On Thu, Jul 6, 2017 at 10:52 AM, Linus Torvalds
<torvalds@xxxxxxxxxxxxxxxxxxxx> wrote:
> On Thu, Jul 6, 2017 at 10:29 AM, Kees Cook <keescook@xxxxxxxxxxxx> wrote:
>>> (a) minimal: just use our existing default stack (and stack _only_)
>>> limit value for suid binaries that actually get extra permissions: {
>> This would look a lot like the existing patch; it'd just not copy the
>> init process rlimits.
> Can't we just do the final rlimit setting so late in execve that we
> don't need that whole "saved_rlimit" thing?

The stack rlimit defines the mmap layout too:

do_execveat_common() ->
exec_binprm() ->
search_binary_handler() ->
fmt->load_binary (load_elf_binary()) ->
setup_new_exec() ->
arch_pick_mmap_layout() ->
mmap_is_legacy() ->

exec_binprm() happens after the other stack setup (copy_strings()), so
if we wanted to avoid saved_rlimit, we'd have to replumb how
arch_pick_mmap_layout() works and how copy_strings() performs its
calculations (neither looks too terrible).

> If the issue is the "people can use argv/envp to already fill the
> stack", then I'd actually be happier with just limiting that.
> We already claim that our ARG_MAX is just 128kB (old legacy). And I
> was really happy when we changed our execve() to not have that nasty
> array of pages, and we could expand on the array sizes. But we could
> *easily* just say "limit execve arrays to 8MB", because while our code
> can handle more, you do have latency issues and just memory use issues
> too.

That would address the argv/envp calculation but not the layout control.

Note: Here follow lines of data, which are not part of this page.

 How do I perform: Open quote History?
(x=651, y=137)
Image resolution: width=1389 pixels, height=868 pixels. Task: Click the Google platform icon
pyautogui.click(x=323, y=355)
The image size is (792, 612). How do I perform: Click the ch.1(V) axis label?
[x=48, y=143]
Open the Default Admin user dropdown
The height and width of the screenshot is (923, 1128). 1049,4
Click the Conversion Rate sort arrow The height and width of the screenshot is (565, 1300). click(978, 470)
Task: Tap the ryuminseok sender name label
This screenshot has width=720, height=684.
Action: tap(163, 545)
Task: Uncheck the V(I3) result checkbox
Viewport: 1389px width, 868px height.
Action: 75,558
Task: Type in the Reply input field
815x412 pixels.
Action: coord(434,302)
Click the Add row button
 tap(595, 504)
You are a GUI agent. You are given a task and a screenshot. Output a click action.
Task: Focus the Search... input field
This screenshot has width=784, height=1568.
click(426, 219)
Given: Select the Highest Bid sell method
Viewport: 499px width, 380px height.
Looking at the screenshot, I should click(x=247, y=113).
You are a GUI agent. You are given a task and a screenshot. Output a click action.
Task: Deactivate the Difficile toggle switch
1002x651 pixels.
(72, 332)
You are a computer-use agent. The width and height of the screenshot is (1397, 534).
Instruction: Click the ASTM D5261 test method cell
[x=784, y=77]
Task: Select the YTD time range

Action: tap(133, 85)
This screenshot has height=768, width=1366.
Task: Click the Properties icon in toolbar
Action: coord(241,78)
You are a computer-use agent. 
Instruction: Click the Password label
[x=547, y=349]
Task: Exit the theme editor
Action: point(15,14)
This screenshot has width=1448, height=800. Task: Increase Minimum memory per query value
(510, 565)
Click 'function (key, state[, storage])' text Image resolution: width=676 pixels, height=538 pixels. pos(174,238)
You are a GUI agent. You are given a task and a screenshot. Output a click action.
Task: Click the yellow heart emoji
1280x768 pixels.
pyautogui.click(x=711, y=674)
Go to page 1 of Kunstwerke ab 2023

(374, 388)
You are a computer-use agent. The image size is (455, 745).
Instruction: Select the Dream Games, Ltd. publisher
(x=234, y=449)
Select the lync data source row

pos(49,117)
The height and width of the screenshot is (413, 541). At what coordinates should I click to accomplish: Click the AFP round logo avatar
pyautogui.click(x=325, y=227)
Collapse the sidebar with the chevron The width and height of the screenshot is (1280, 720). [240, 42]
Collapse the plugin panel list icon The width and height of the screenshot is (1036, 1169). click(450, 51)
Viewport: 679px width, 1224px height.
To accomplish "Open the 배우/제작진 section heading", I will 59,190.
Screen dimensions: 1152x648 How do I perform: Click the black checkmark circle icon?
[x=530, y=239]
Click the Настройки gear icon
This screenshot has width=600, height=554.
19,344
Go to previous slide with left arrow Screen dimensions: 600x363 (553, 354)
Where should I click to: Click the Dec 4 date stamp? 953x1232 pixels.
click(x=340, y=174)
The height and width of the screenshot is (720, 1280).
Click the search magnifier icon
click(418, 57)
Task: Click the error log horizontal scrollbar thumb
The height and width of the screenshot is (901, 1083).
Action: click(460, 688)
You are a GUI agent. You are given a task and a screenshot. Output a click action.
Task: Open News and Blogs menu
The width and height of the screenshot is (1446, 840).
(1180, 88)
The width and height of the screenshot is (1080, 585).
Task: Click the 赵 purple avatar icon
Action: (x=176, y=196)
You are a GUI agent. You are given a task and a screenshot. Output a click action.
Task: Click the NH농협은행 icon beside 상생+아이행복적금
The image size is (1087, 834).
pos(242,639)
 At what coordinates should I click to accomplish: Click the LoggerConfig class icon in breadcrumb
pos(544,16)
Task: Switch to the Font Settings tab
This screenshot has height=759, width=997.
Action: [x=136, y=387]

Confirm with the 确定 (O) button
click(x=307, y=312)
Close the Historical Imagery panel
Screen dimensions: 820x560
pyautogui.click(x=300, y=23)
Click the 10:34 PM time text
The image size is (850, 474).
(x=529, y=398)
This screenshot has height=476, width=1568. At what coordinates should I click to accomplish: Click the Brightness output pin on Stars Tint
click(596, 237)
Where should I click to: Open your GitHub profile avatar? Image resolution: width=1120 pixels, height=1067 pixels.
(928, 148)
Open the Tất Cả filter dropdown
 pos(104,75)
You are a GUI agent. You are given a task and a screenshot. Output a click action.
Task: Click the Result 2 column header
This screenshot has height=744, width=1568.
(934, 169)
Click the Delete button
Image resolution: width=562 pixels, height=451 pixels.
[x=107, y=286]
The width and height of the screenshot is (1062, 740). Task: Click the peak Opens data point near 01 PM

> So right now we already limit the stack size artificially to 1/4 the
> stack rlimit (see get_arg_page()), and we could easily just further
> cap it at 8M total - right now people obviously actually run in
> practice with much less (ie for me that argument size is capped at a
> quarter of that 8MB default rlimit).
> I have heard of people who want a big stack due to crazy recursion or
> due to just doing otherwise insane things. But needing more than 8MB
> of arg/envp? Not happening.
> So I think we could easily do that stack rlimit thing at the very last
> minute, and not have to worry about restoring anything.

We should double check there isn't more than just argv and layout, but
I think both cases could be passed down a value from above instead of
examining current's rlimits.


Kees Cook
Pixel Security